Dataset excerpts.
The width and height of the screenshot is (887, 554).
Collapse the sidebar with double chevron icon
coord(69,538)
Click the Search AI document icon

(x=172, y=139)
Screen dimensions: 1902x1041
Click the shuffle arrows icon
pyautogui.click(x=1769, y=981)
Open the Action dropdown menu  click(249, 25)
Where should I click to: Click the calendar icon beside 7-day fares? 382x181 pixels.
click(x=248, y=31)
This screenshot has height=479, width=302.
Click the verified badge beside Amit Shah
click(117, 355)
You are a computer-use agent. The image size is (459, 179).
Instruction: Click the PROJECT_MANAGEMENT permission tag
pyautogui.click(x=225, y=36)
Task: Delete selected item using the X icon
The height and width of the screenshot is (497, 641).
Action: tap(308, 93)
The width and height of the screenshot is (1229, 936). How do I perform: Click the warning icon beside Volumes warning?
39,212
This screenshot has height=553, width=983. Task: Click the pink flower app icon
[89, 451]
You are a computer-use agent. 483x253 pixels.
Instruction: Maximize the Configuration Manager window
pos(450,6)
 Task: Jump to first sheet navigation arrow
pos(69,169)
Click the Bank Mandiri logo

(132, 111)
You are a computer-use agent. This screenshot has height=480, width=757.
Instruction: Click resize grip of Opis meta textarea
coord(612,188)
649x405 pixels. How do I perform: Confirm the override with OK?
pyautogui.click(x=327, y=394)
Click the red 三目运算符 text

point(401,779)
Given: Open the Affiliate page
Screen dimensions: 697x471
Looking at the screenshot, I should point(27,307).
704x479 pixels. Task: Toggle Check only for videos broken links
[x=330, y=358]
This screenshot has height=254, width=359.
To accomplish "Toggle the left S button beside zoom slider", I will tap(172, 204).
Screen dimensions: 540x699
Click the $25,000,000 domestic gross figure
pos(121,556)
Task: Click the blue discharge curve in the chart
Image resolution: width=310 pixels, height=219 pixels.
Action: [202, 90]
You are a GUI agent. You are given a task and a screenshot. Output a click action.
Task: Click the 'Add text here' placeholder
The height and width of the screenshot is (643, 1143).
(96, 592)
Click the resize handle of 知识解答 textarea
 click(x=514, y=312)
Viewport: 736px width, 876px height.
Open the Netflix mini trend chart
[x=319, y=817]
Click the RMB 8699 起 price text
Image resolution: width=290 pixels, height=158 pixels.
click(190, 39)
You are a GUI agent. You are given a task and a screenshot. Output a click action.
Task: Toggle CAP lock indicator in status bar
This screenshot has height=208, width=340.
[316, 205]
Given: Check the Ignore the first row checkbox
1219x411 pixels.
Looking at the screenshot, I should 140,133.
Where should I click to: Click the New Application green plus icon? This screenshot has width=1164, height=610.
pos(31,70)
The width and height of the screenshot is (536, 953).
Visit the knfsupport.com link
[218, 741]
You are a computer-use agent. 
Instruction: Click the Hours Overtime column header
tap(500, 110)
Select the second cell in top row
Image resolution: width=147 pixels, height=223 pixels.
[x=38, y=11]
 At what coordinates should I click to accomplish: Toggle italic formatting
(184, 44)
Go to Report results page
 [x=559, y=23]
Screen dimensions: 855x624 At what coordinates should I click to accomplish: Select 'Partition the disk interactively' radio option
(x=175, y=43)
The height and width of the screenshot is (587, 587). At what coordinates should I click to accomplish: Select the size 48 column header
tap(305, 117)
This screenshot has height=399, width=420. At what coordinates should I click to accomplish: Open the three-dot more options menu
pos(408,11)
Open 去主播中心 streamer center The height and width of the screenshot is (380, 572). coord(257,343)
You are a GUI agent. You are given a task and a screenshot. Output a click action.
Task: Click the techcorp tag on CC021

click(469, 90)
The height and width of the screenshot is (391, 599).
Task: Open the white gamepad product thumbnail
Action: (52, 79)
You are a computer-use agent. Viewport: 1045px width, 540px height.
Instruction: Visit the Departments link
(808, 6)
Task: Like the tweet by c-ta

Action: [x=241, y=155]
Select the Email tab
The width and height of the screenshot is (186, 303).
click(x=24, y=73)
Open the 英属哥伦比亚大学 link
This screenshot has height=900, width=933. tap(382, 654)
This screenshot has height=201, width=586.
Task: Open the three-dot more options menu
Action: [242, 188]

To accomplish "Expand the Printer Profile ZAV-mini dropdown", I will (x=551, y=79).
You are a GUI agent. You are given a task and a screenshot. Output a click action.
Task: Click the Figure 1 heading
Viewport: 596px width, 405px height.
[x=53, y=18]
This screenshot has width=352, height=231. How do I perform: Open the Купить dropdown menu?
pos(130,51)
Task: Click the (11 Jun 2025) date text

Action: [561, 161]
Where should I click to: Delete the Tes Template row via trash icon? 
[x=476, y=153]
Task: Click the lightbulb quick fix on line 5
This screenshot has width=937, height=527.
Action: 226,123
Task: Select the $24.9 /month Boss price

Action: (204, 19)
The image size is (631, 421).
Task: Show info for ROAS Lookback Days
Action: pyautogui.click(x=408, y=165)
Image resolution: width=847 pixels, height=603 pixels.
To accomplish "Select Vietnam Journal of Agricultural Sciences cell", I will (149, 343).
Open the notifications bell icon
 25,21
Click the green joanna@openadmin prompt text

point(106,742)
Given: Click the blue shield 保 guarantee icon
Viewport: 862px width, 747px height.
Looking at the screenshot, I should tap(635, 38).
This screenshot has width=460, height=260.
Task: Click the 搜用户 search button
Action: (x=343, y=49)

Task.
Count the lines in the records that contain the word "blue", and give only that number.

Task response.
2